After being
cost effective startup for some time you realize you need to stop innovating
and working with the limited resources possible and start to look for venture
capitals. The question is “when is the right time to do this”. Most of us we
like venture capitalist to invest into our products and ideas at the very early
stage something which totally not advised since it might make you lose a very
large chunk of share from your company.
Even though
to work and innovate require someone to have some incentives to do so but still
the need of running and operating your company your own ways is very important
until your company as matured enough to require support and funding from
outside. Sometimes it takes more than 3 to 4 years to realize what your
customers need is different from what you are offering them. After working with
your own company for sometime only then you will be able to go through your
revenue model and correct some stuffs to come up with a successful working
model.
Is there a
period of time during your startup development you can stop bootstrapping? The answer
is no, every time you require proper management of funds and resources you have
so that to attain maximum profit. So either you got funding from the VC or
angel investor making proper utilization of funds and resources remains
inevitable.
From my
experience, one of the biggest challenges that are facing most of the local
innovators and startups owners is seeking fund from the very early stage of the
product development and idea generation. The problem not only affects them in
the way they run and manage their companies but also tends to push venture
capitalists from investing on their products and ideas. Most of the ideas and
products at this stage they are too risks for an investor to inject money or
even considering supporting them. At this stage it is even difficult for
startup owners to understand their business models, their client base and
sustainability of their ideas or products.
I agree with
the fact that some of the ideas are getting opportunity to attract investors
from the very early stage when they are just at development phase but the
decision of allowing someone wither to invest in your idea or not still remain
something that is very delicate that has to be handled wisely. The call you
make that day when you decide to sell your share to someone is when you decide
to give the power to control your product to someone else.
So when is
the right time to find someone to inject money to your project? The answer is
it depends with so many things but these are among the factors you should
consider before making the tough call.
How much do you know about your
product? Before you
run and start looking for investors to put money in your product you should
understand your product, the value of innovation within your product and your
intellectual property rights. How much you know about your product is directly
proportional to being able to convince someone to put money in your product.

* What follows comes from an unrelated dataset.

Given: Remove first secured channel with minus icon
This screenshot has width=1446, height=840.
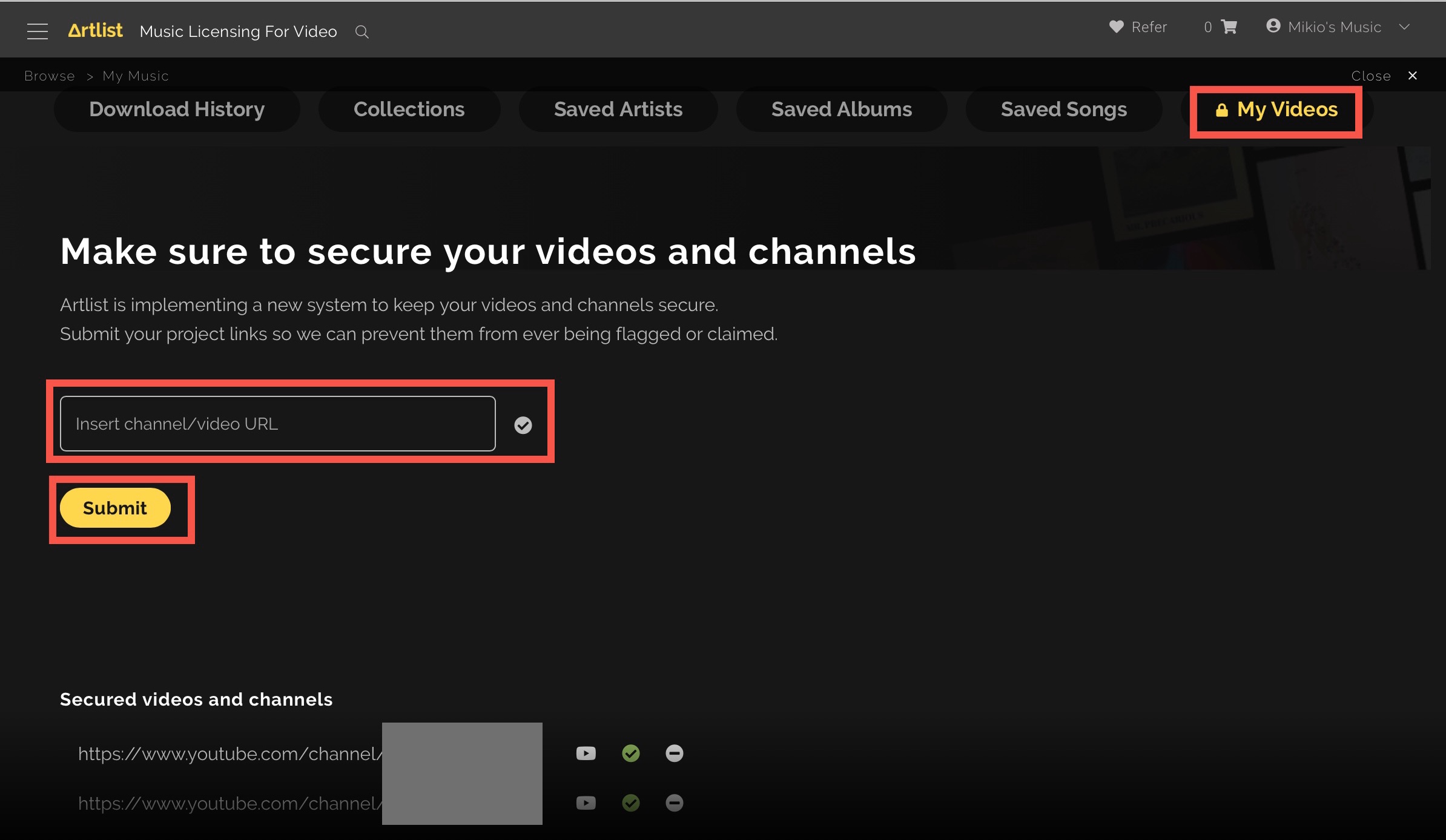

Always remember good ideas don’t exist every good idea have already implemented
and put into practice. This means before starting looking for investors make
sure your idea (product) work.
If you were the investor why would
you want to such a product? If there is something very difficult is to tell yourself the truth, but
if you can manage to do this definitely you can easily realize the right time
to look for an investor. When you are half percent sure that your idea will
work that is never the right time to approach the VCs, you will just waste your
time. If you can’t believe in your product, who will?
Where does
the supreme power of your product come from? Some of the products are directly
related to consumers and their usage depends solely to the usability of the
clients while other products will require intermediate companies that are well
established to link you through. For example having a popular android app that
have over a million user base means the power solely comes from the users. It’s
always about you and the users while having a product that depends on
developing USSD based platforms whereby you have to pay a lot of money to a
certain local mobile company that power is distributed between you, the user
and the service provider. For project that share same execution environment as
the second one, you might be squeezed to look for investors from very early
stage. Why should you run and start looking for funds while you don’t need to
do any major investment in the beginning? If your operation power come from the
people make sure you leverage the opportunity and use it.
What are you losing if someone doesn’t
invest on your product? Opportunity to grow, which is the easiest answer someone can offer for that
question. I don’t believe the only thing you require for your company to grow
is funding. A lot of companies receive funding at early stages of their
operation and ended up bankruptcy due to lack of proper management of funds and
organizational skills. Sometimes what you real need is something far from
funding.
The speed of growth of your product
and usability, they
say patient pays. You should ask yourself one does someone run quickly to you
and offer millions to buy shares from your product. You might not have enough
knowledge on investment skills but always know that investor only invest money
were the possibilities of positive returns are very high. When they came in
running to you it is the time you realize the product you own has the ability
to grow fast than you think. Take your time and be prepared for the bigger
offers.
Finally, you
only can decide the right time to go for external funding of your innovative
idea and there is no replacement for bootstrapping the concept itself is the
reason for success of most of the startups. If you read this article and you
want to understand more please check the concept of venture funding, frugal
innovation and startups management online.